Deconstructing and modeling the single cell architecture of the Alzheimer brain

Project Summary/Abstract A diagnosis of Alzheimer's disease dementia (AD) represents the confluence of multiple different molecular processes affecting different cell types in different regions of the aging brain to cause neuronal loss, diminished communication among brain regions, and cognitive decline that ultimately leads to a syndromic diagnosis of AD. In our earlier work, we generated RNA sequence data from the dorsolateral prefrontal cortex (DLPFC), a hub of cognitive and mood circuits, in two prospective cohorts of aging, the Religious Order Study and Memory and Aging project designed to be analyzed jointly (ROSMAP). In our funded AMP-AD project, we explore the relation of these data to AD and cognitive decline, using a molecular network modeling approach that identified sets of critical co-expressed genes that we validated to be involved in AD in independent samples. Further, we used these directional network maps to identify novel regulator genes for AD that we confirmed at the protein level in the target brain tissue and in human iPSC model systems. However, these results explain only a small fraction of the disease biology.
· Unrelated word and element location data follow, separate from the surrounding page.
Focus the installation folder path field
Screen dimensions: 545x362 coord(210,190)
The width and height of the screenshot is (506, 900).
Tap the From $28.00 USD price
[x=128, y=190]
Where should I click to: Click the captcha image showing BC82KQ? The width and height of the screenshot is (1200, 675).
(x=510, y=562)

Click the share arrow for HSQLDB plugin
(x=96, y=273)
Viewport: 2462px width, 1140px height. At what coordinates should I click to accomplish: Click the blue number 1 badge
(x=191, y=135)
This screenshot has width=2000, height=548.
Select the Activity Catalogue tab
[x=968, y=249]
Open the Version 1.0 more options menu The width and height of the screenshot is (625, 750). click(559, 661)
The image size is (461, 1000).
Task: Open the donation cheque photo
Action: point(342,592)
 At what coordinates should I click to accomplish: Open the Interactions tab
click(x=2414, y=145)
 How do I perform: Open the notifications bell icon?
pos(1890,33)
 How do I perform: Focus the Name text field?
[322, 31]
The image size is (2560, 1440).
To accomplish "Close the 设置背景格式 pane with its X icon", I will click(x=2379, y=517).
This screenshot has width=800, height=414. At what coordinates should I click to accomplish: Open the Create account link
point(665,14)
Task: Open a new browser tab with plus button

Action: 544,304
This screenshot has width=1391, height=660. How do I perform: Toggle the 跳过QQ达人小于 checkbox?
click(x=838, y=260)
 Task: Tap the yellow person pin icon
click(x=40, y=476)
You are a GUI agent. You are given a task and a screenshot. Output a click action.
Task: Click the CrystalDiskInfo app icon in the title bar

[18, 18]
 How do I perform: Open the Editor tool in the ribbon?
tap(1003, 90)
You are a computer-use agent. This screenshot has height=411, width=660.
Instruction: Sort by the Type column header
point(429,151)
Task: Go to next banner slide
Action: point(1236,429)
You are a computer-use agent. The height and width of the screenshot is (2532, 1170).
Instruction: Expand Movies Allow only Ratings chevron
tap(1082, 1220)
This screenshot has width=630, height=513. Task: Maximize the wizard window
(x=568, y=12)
In this proposal, we address this limitation in two important ways: (1) we generate single nucleus data to uncover the detailed neuronal and non-neuronal cell population architecture of the aging brain and (2) we bring in additional pathologic and new imaging outcome measures that capture the effect of neurovascular disease. Getting a transcriptome-wide profile on each of the 2000 nuclei profiled in each of 500 brains, we propose to generate an unparalleled dataset of over 1 million individual transcriptomes from the human brain, which will offer a qualitatively different, more refined exploration of the human cortex in AD. Coupled with neuroimaging outcome measures, this dataset will create an ideal platform to integrate the AMP-AD and M2OVE-AD projects since these 500 subjects have all relevant outcome measures for both sets of studies. Finally, we extend the single nucleus profiling to two key validation systems: iPSC-derived neurons, astrocytes, and microglia as well as the new mouse models created by the MODEL-AD project. These reference data create an integrated framework of high-resolution transcriptomic data that will facilitate the selection of an optimal model system for validation and drug discovery to follow up results in AMP-AD and M2OVE-AD.